■ **INSTRUCTIONS TO FOLLOW**: Work out the number of lines in the records that include the word "agent"; reply with that number alone.

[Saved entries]
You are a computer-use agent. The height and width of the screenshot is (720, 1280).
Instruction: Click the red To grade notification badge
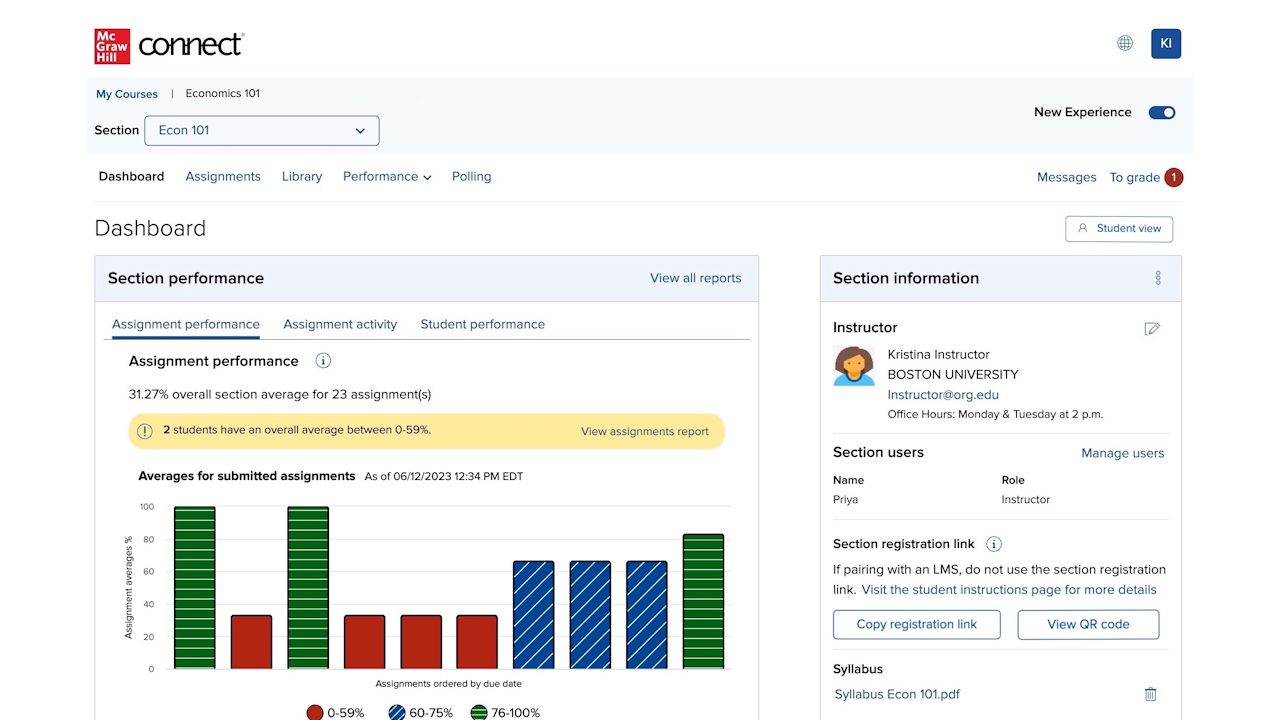click(1174, 177)
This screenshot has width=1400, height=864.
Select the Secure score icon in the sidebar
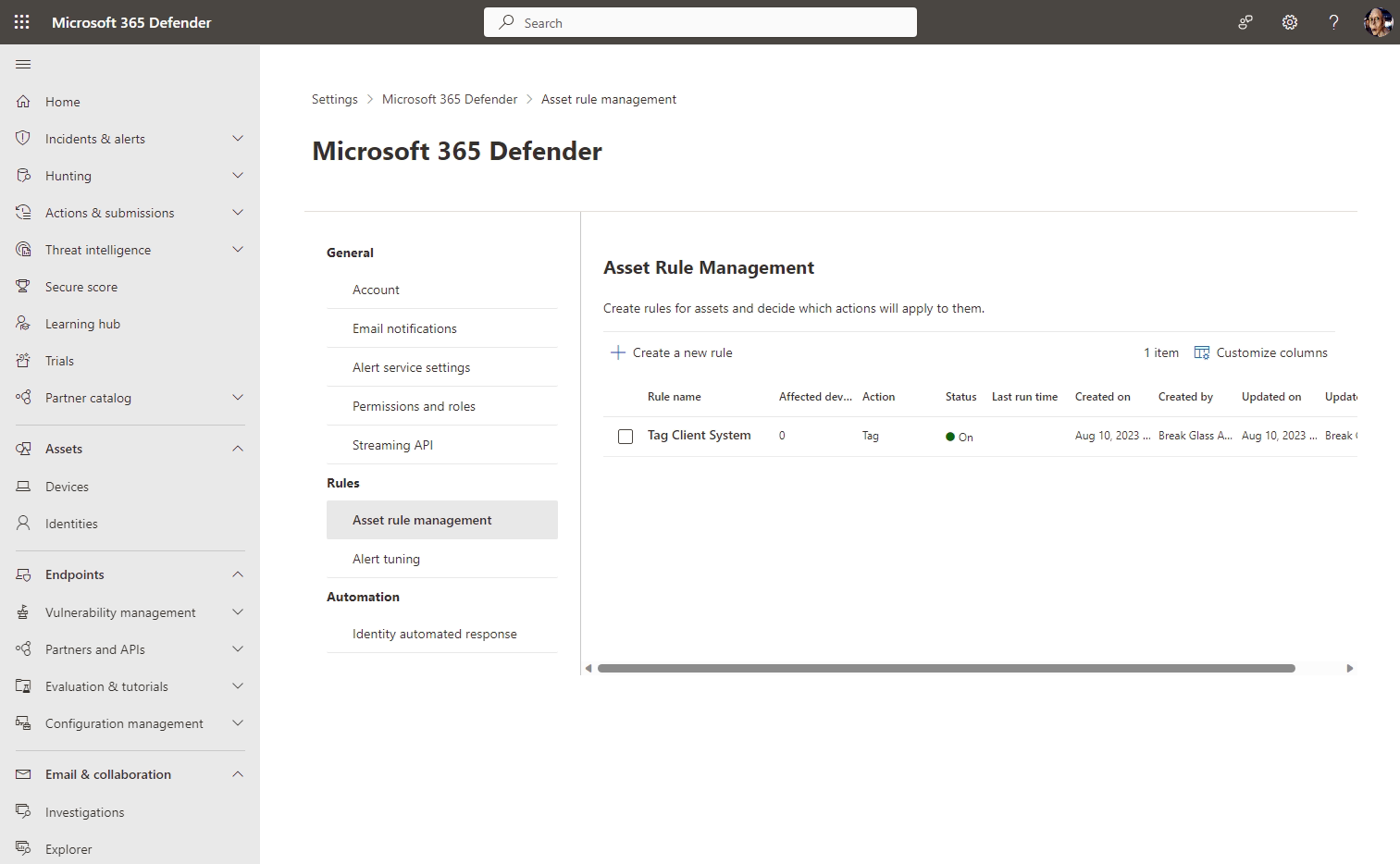pos(22,286)
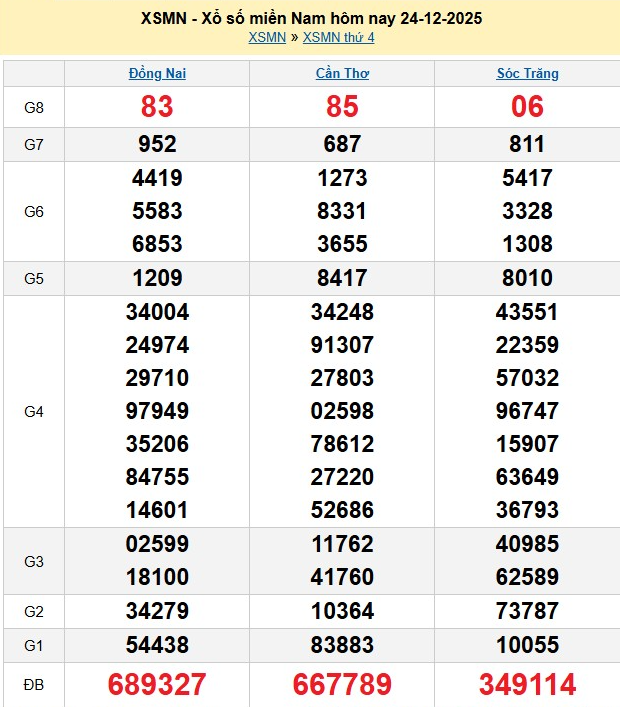Viewport: 620px width, 707px height.
Task: Open the XSMN breadcrumb link
Action: tap(267, 38)
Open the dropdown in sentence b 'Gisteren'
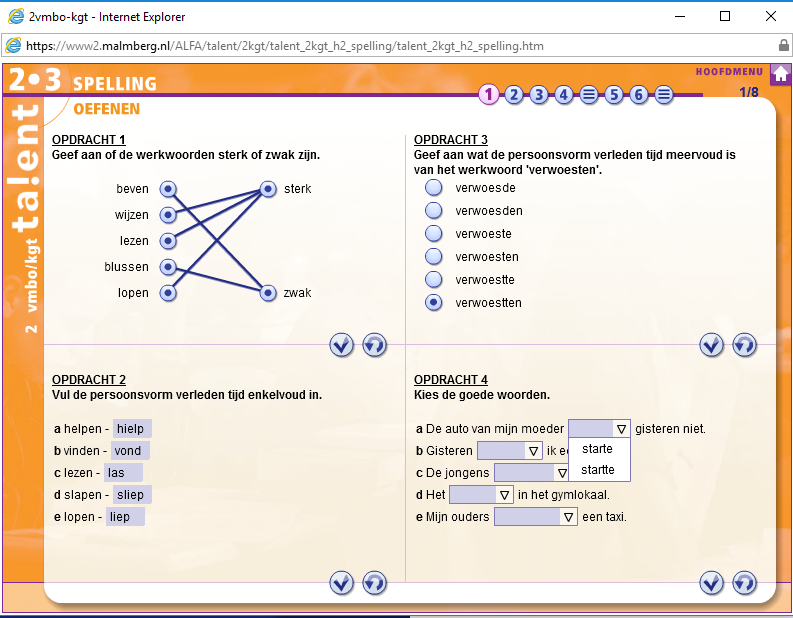The width and height of the screenshot is (793, 618). click(x=533, y=451)
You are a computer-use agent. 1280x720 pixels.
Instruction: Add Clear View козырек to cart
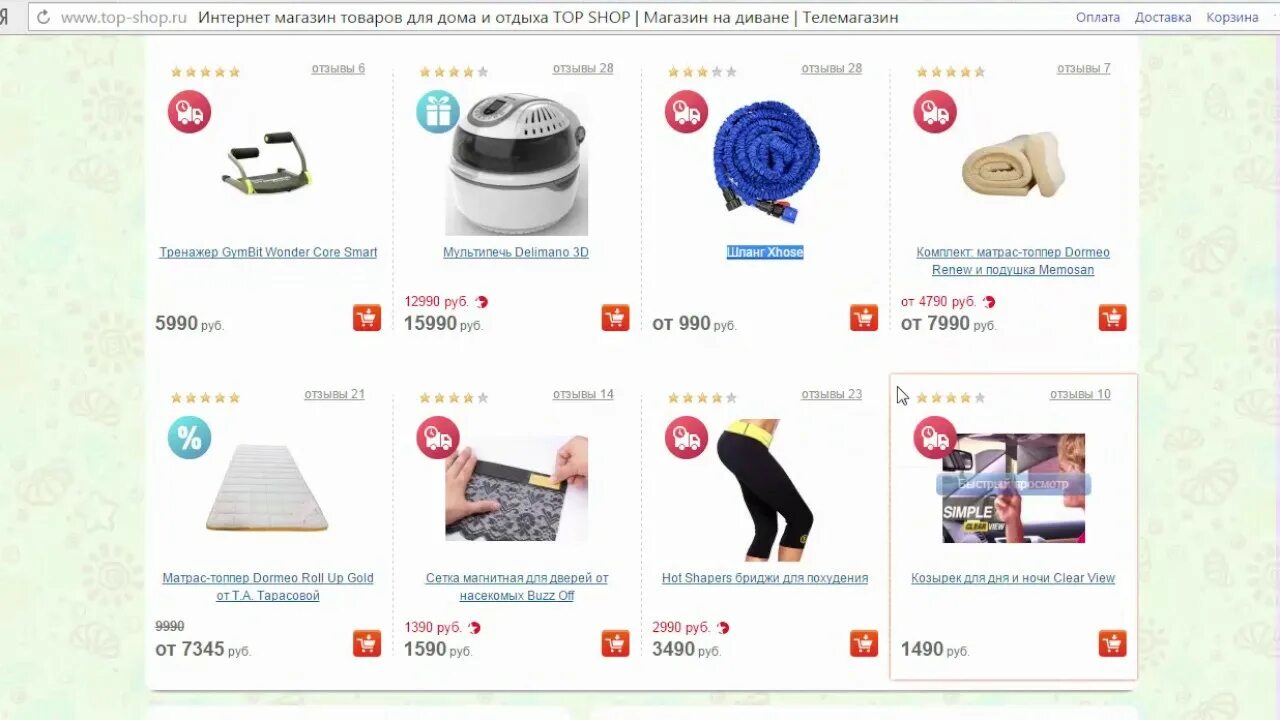tap(1112, 643)
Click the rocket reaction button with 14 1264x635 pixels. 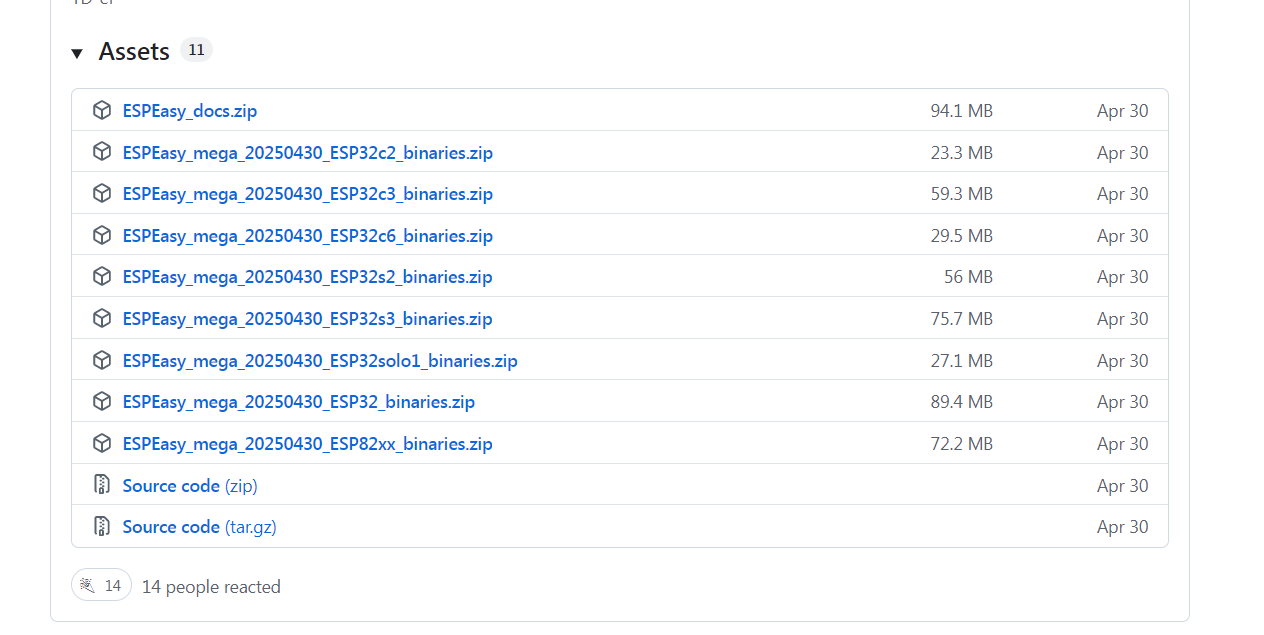[x=101, y=586]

■ **OUTPUT FOR THIS EXERCISE**: 2